アジア菜食紀行 / 森枝卓士(1998年)

アジア菜食紀行 (講談社現代新書)


★菜食に興味がある人にとっては非常に優れた本だと思います。特に最終章「それでは菜食主義とは何か」での解説は興味深いです。


著者は、本来雑食であるはずのヒトが、どうして食べていいもの/食べてはいけないもの(タブー)という線引きをしたのかについて考察しています。著者は、マーヴィン・ハリスのコスト・ベネフィット論よりもタブーは集団を強化する説に賛同しています。すなわち、文化人類学者の石毛直道が示唆した、「タブーの存在が結果としてタブーを共有する人々の集団を強化する役割を持っている」という考え方です。


性欲や食欲といった人間の根源的な欲求を禁止したり、コントロールしたりすることによって、代価が得られるという発想は宗教では一般的ですが、禁欲によってもたらされる何かを求めるか、享楽によってもたらされる何かを求めるかという人生観や倫理の問題なのかもしれません。

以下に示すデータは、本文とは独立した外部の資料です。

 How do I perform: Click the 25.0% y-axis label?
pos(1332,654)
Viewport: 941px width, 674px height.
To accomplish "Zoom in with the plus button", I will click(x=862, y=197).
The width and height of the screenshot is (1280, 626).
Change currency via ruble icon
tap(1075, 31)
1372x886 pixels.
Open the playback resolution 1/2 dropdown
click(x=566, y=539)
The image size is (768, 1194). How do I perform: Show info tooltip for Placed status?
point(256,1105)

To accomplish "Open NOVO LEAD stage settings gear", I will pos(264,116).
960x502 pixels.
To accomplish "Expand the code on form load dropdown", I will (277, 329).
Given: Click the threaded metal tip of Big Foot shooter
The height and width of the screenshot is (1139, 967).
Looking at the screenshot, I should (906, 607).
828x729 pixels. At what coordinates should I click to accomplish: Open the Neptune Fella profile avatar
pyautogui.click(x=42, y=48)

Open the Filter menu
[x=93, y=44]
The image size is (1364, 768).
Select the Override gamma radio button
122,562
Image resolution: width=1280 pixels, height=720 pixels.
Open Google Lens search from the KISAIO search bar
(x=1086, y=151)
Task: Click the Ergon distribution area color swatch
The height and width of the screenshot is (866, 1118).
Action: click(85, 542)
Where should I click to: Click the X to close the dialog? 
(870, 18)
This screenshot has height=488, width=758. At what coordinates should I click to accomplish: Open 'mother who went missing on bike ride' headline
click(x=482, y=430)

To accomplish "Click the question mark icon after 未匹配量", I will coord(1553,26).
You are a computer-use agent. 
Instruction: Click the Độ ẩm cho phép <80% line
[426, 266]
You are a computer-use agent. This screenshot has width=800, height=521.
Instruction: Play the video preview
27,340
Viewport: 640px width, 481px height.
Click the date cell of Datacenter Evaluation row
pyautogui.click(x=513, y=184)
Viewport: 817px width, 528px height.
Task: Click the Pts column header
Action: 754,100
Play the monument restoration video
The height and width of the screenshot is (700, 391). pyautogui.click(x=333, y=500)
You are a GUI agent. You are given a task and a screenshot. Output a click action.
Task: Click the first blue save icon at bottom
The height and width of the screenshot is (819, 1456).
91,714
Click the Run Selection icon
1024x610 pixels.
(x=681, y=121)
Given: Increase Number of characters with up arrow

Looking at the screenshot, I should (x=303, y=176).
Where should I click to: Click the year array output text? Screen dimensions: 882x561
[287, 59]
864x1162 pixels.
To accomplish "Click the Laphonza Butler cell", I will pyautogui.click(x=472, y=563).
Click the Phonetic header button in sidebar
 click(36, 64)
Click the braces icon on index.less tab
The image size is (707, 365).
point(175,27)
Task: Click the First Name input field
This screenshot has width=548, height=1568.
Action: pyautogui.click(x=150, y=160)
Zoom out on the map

菜食主義は平和的かについては、考古学の研究によれば、富の集積を行う農耕時代には戦争の形跡があったり、未開社会で首狩りが行われていたりと、「菜食の農耕民は温厚で、肉食の狩猟民は攻撃的」という一般的な認識は歴史的にみると根拠に乏しいことが述べられています。


厳密な菜食主義は、いくつかの必須栄養素不足に陥る可能性が高いため、一概に健康とは言えず、動物肉を食べた方が効率よく栄養が摂取できるのも事実です。栄養に関しては、バランスの問題が大きいと思われます。牛乳、卵は食する菜食主義がベターなのかもしれません。


畜産業は、環境負荷が大きいという見方もあります。単純にいうと、牛の肉を10キロ増やすためには100キロの植物を餌として与える必要があります。しかし、著者はこれについては論理的矛盾があると指摘しています。地域や環境によっては植物を育てるよりも、漁業や放牧、畜産を行ったほうが効率がいい場合があるからです。ハンバーガーの肉がオーストラリアやアメリカで大量に効率的に生産され、低価格で先進国に輸出されるというのは、国際経済の問題であり、それにからんだ環境倫理の課題であると述べています。


2千数百万年前から500万から1億の人口がいたインドで、どうしてそれだけの人間を養えたかについては、菜食を中心とした食の体系が、優れて豊かなものだったからこそだと述べています。


肉には人間の味覚にとって普遍嗜好とも言える魅力があるのかもしれませんが、現在のような肉の供給システムを持続させるには環境への負荷が大きいのかもしれません。野菜を多く選び、肉や魚の登場回数、あるいは食べる量を極力控えるという方向は賢い選択かもしれません。